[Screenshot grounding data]
================
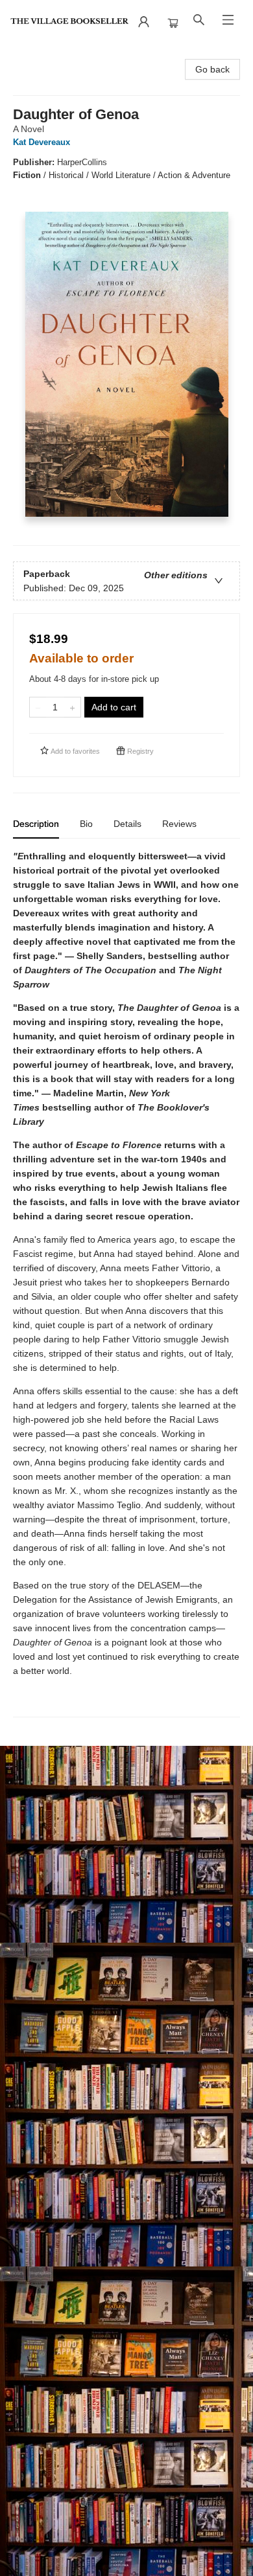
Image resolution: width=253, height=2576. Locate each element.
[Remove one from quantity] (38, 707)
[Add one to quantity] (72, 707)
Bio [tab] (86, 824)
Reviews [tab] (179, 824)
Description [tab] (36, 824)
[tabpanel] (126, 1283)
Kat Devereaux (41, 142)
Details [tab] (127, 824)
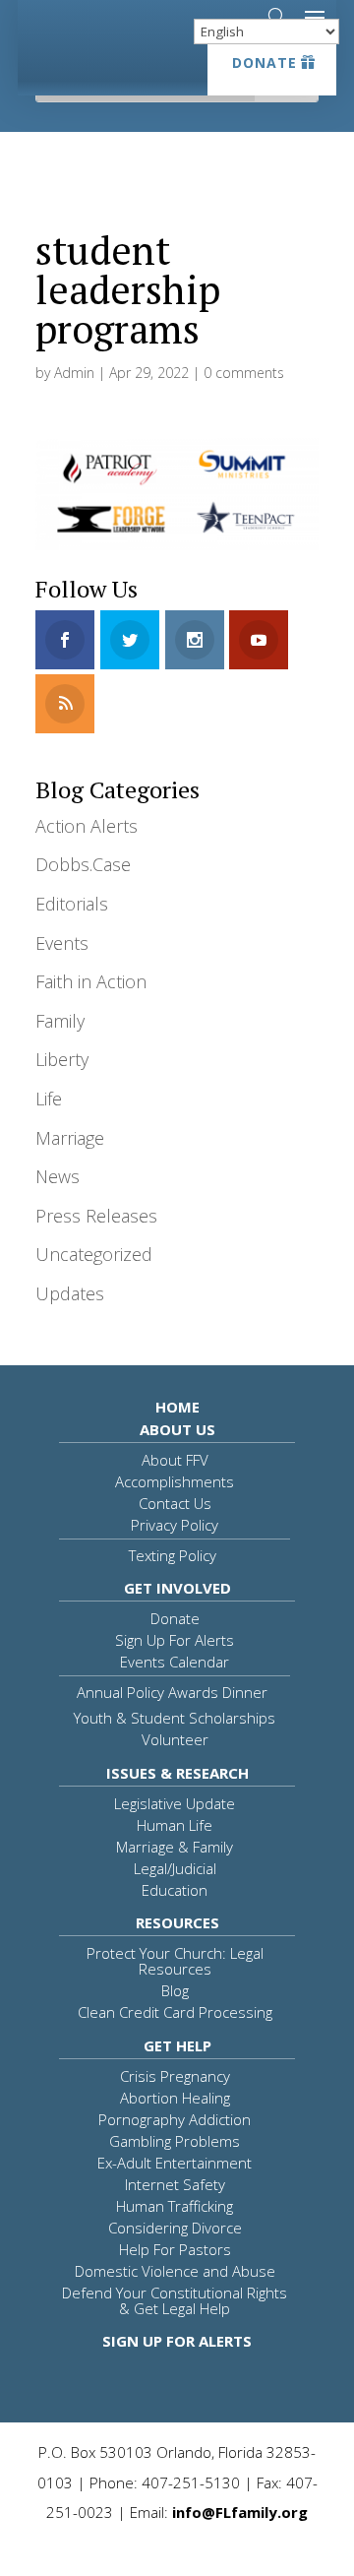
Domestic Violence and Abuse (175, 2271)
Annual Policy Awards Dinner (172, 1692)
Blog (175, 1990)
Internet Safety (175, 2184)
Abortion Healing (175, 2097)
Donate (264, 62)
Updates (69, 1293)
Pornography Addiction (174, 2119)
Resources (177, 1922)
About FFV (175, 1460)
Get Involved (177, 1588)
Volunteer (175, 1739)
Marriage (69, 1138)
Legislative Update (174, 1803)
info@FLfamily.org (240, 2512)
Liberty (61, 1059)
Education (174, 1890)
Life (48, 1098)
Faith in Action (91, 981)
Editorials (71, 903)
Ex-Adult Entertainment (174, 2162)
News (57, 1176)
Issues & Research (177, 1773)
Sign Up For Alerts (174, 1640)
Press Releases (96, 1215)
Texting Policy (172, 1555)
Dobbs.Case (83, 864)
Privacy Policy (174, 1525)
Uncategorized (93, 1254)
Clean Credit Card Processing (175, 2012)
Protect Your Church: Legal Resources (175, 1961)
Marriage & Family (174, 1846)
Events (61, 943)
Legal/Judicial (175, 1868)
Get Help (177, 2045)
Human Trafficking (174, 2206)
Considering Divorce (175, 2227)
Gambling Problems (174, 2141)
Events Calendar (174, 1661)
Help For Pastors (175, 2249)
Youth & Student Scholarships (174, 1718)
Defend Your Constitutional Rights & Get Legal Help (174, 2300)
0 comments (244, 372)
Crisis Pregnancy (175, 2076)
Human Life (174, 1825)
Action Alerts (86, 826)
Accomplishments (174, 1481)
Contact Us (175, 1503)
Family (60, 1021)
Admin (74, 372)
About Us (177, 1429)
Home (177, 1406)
================
__PROBLEM TO WORK ON__. The data above must be given back verbatim, minus its images.

__ANSWER AREA__.
Image resolution: width=253, height=2576. Locate each element.
[Remove one from quantity] (38, 707)
[Add one to quantity] (72, 707)
Bio [tab] (86, 824)
Reviews [tab] (179, 824)
Description [tab] (36, 824)
[tabpanel] (126, 1283)
Kat Devereaux (41, 142)
Details [tab] (127, 824)
Domestic Violence and Abuse (175, 2271)
Annual Policy Awards Dinner (172, 1692)
Blog (175, 1990)
Internet Safety (175, 2184)
Abortion Healing (175, 2097)
Donate (264, 62)
Updates (69, 1293)
Pornography Addiction (174, 2119)
Resources (177, 1922)
About FFV (175, 1460)
Get Involved (177, 1588)
Volunteer (175, 1739)
Marriage (69, 1138)
Legislative Update (174, 1803)
info@FLfamily.org (240, 2512)
Liberty (61, 1059)
Education (174, 1890)
Life (48, 1098)
Faith in Action (91, 981)
Editorials (71, 903)
Ex-Adult Entertainment (174, 2162)
News (57, 1176)
Issues & Research (177, 1773)
Sign Up For Alerts (174, 1640)
Press Releases (96, 1215)
Texting Policy (172, 1555)
Dobbs.Case (83, 864)
Privacy Policy (174, 1525)
Uncategorized (93, 1254)
Clean Credit Card Processing (175, 2012)
Protect Your Church: Legal Resources (175, 1961)
Marriage & Family (174, 1846)
Events (61, 943)
Legal/Judicial (175, 1868)
Get Help (177, 2045)
Human Trafficking (174, 2206)
Considering Divorce (175, 2227)
Gambling Problems (174, 2141)
Events Calendar (174, 1661)
Help For Pastors (175, 2249)
Youth & Student Scholarships (174, 1718)
Defend Your Constitutional Rights & Get Legal Help (174, 2300)
0 comments (244, 372)
Crisis Pregnancy (175, 2076)
Human Life (174, 1825)
Action Alerts (86, 826)
Accomplishments (174, 1481)
Contact Us (175, 1503)
Family (60, 1021)
Admin (74, 372)
About Us (177, 1429)
Home (177, 1406)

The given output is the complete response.